De aanleiding was dat de plaatselijke Oranjemars, de triomfantelijke optochten die een historische overwinning van de protestanten op de katholieken in Ierland verheerlijken, niet langer langs Ardoyne mocht passeren, omdat ze de inwoners ervan provoceerde. Maar de Oranjemannen hielden koppig voet bij stuk: het protest werd uiteindelijk pas eind 2016 opgeheven. Na drie jaar caravanzitten hadden de protestanten hun slag thuisgehaald. De bewaking van het kamp had de NoordIerse politie een hallucinante 25 miljoen euro gekost.
Gisteren werd in Belfast de twintigste verjaardag van de ondertekening van het Goede Vrijdagakkoord met veel tamtam gevierd. Het akkoord beëindigde dertig jaar van bloedvergieten tussen katholieken en protestanten.
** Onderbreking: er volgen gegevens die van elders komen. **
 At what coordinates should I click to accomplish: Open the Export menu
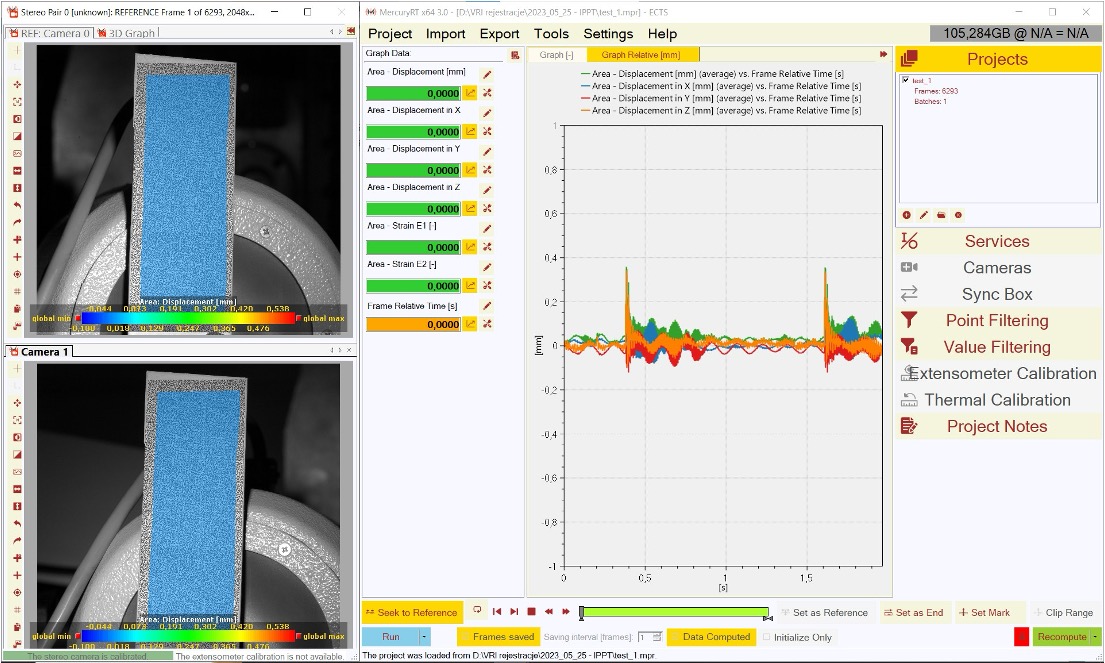(x=499, y=33)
De wapens mogen sindsdien zwijgen, maar verder is er in NoordIerland weinig veranderd. Het wederzijdse wantrouwen, de spanningen tussen beide gemeenschappen en het gebrek aan integratie en dialoog blijven even groot.
Dat vertaalt zich ook in de politiek: het deelstaatparlement in Belfast staat al sinds januari 2017 leeg. Het katholieke Sinn Féin en de protestantse DUP kunnen het niet eens worden over een nieuwe regering van nationale eenheid. Ze zouden vooruitgang hebben geboekt rond gewichtige onderhandelingspunten, zoals het homohuwelijk en het adresseren van het oorlogsverleden via een waarheidscommissie op ZuidAfrikaanse wijze, die zich over de gruwelijkheden buigt en zo wonden moet helen. Maar de Ierse taal zou hét struikelblok zijn.
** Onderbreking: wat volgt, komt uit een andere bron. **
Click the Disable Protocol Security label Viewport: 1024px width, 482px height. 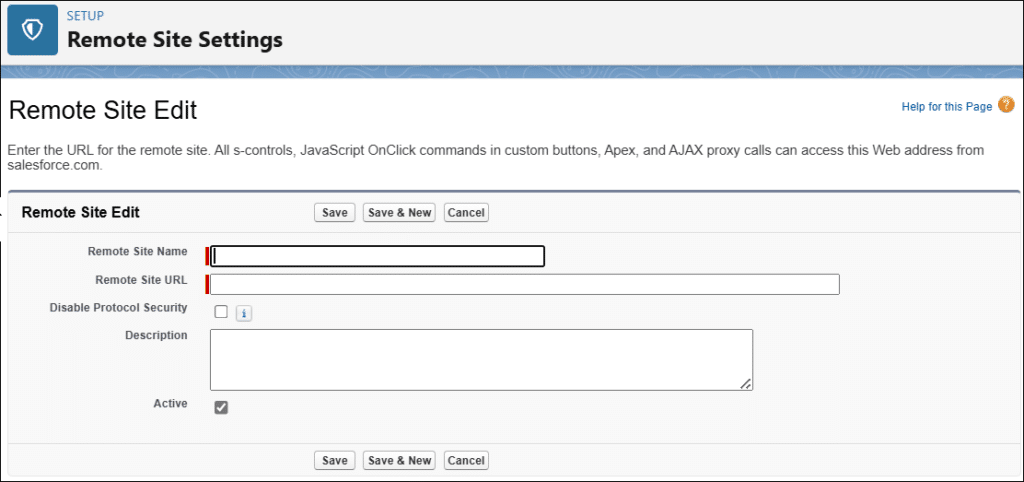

De protestanten kunnen niet verteren dat de inheemse taal van het eiland een officiële status zou krijgen – dat zou hun Britse identiteit en trots te veel aanvreten. Dat, en het protest aan Twaddell Avenue, zijn sprekend voor hoe de sektarische mentaliteit van sommige NoordIeren twintig jaar na datum onuitroeibaar lijkt. Het is niet omdat er geen slachtoffers meer vallen en NoordIerland van de internationale voorpagina’s is verdwenen, dat alles nu peis en vree is. Sommige van de vredesmuren die katholieke en
protestantse wijken van elkaar scheiden om te beletten dat ze elkaar gaan bekogelen, zijn langer en hoger dan tijdens de burgeroorlog.
Deze week alleen bleek hoe fragiel de vrede is. Maandag, dertien jaar nadat het IRA is ontwapend, verklaarden sommige van hun protestantse paramilitaire tegenhangers dat ze de criminaliteit zouden afzweren – twintig jaar na het vredesakkoord dus. Nog geen week geleden bleek dat de grootste onder die verboden terreurbewegingen, het UDA, een journalist bedreigt. En bij een IersRepublikeins paramilitair vertoon in de stad Derry braken rellen uit waarbij politiewagens in lichterlaaie werden gezet.
Twee van de architecten van het akkoord, David Trimble, toenmalig politiek leider van de protestantse gemeenschap, en Bertie Ahern, destijds Ierlands eerste minister, waarschuwden dat het debat over de Ierse grens na de Brexit het geweld opnieuw kan doen oplaaien. Ahern voegde daaraan toe dat de Britse premier Theresa May het belang van een onzichtbare, open grens niet eens lijkt te vatten.
De Brexit heeft de toekomst van NoordIerland inderdaad op losse schroeven gezet. Maar ondanks de ogenschijnlijke luwte, is het Goede Vrijdagakkoord er in de eerste plaats nooit in geslaagd beide gemeenschappen dichter bij elkaar te brengen.